Segment Start: SUPPLIED ENTRIES
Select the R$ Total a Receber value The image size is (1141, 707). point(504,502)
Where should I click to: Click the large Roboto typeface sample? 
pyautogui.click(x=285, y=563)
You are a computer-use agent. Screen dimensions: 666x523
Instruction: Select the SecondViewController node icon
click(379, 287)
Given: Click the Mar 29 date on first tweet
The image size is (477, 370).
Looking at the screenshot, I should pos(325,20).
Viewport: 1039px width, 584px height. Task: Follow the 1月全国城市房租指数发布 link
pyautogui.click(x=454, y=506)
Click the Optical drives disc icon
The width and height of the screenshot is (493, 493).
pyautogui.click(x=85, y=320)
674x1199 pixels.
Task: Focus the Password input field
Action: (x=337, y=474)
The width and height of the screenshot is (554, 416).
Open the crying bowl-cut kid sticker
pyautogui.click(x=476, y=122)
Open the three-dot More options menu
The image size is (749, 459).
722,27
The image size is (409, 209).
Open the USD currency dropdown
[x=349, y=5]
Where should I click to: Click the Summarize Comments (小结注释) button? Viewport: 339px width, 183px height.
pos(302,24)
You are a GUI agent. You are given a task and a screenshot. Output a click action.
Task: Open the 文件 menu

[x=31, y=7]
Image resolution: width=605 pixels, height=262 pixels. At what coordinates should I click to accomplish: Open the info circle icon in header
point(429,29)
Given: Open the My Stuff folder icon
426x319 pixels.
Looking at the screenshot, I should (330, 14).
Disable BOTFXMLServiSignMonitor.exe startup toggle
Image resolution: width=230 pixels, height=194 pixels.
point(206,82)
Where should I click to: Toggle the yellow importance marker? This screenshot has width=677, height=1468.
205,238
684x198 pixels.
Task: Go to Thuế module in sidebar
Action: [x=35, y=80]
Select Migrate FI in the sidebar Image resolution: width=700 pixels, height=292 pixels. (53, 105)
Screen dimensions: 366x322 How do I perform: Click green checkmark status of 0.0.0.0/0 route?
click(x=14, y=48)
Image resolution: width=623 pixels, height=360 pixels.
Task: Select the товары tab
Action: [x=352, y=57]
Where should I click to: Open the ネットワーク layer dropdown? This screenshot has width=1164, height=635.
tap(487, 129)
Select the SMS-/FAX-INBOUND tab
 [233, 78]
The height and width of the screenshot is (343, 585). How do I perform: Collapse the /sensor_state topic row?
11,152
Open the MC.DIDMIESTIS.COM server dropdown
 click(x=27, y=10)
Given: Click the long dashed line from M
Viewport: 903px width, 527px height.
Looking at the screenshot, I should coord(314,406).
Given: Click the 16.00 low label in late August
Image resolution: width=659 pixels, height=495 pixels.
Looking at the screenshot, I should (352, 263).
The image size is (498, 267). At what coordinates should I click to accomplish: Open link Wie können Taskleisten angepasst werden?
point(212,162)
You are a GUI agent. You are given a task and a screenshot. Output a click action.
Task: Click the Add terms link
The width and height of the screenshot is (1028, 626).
Segment End: SUPPLIED ENTRIES
* [WHAT IS REQUIRED]: Take the material above and reproduce it word for word.

* [TASK OUTPUT]:
Select the R$ Total a Receber value The image size is (1141, 707). point(504,502)
Where should I click to: Click the large Roboto typeface sample? 
pyautogui.click(x=285, y=563)
You are a computer-use agent. Screen dimensions: 666x523
Instruction: Select the SecondViewController node icon
click(379, 287)
Given: Click the Mar 29 date on first tweet
The image size is (477, 370).
Looking at the screenshot, I should pos(325,20).
Viewport: 1039px width, 584px height. Task: Follow the 1月全国城市房租指数发布 link
pyautogui.click(x=454, y=506)
Click the Optical drives disc icon
The width and height of the screenshot is (493, 493).
pyautogui.click(x=85, y=320)
674x1199 pixels.
Task: Focus the Password input field
Action: (x=337, y=474)
The width and height of the screenshot is (554, 416).
Open the crying bowl-cut kid sticker
pyautogui.click(x=476, y=122)
Open the three-dot More options menu
The image size is (749, 459).
722,27
The image size is (409, 209).
Open the USD currency dropdown
[x=349, y=5]
Where should I click to: Click the Summarize Comments (小结注释) button? Viewport: 339px width, 183px height.
pos(302,24)
You are a GUI agent. You are given a task and a screenshot. Output a click action.
Task: Open the 文件 menu

[x=31, y=7]
Image resolution: width=605 pixels, height=262 pixels. At what coordinates should I click to accomplish: Open the info circle icon in header
point(429,29)
Given: Open the My Stuff folder icon
426x319 pixels.
Looking at the screenshot, I should (330, 14).
Disable BOTFXMLServiSignMonitor.exe startup toggle
Image resolution: width=230 pixels, height=194 pixels.
point(206,82)
Where should I click to: Toggle the yellow importance marker? This screenshot has width=677, height=1468.
205,238
684x198 pixels.
Task: Go to Thuế module in sidebar
Action: [x=35, y=80]
Select Migrate FI in the sidebar Image resolution: width=700 pixels, height=292 pixels. (53, 105)
Screen dimensions: 366x322 How do I perform: Click green checkmark status of 0.0.0.0/0 route?
click(x=14, y=48)
Image resolution: width=623 pixels, height=360 pixels.
Task: Select the товары tab
Action: [x=352, y=57]
Where should I click to: Open the ネットワーク layer dropdown? This screenshot has width=1164, height=635.
tap(487, 129)
Select the SMS-/FAX-INBOUND tab
 [233, 78]
The height and width of the screenshot is (343, 585). How do I perform: Collapse the /sensor_state topic row?
11,152
Open the MC.DIDMIESTIS.COM server dropdown
 click(x=27, y=10)
Given: Click the long dashed line from M
Viewport: 903px width, 527px height.
Looking at the screenshot, I should coord(314,406).
Given: Click the 16.00 low label in late August
Image resolution: width=659 pixels, height=495 pixels.
Looking at the screenshot, I should (352, 263).
The image size is (498, 267). At what coordinates should I click to accomplish: Open link Wie können Taskleisten angepasst werden?
point(212,162)
You are a GUI agent. You are given a task and a screenshot. Output a click action.
Task: Click the Add terms link
The width and height of the screenshot is (1028, 626).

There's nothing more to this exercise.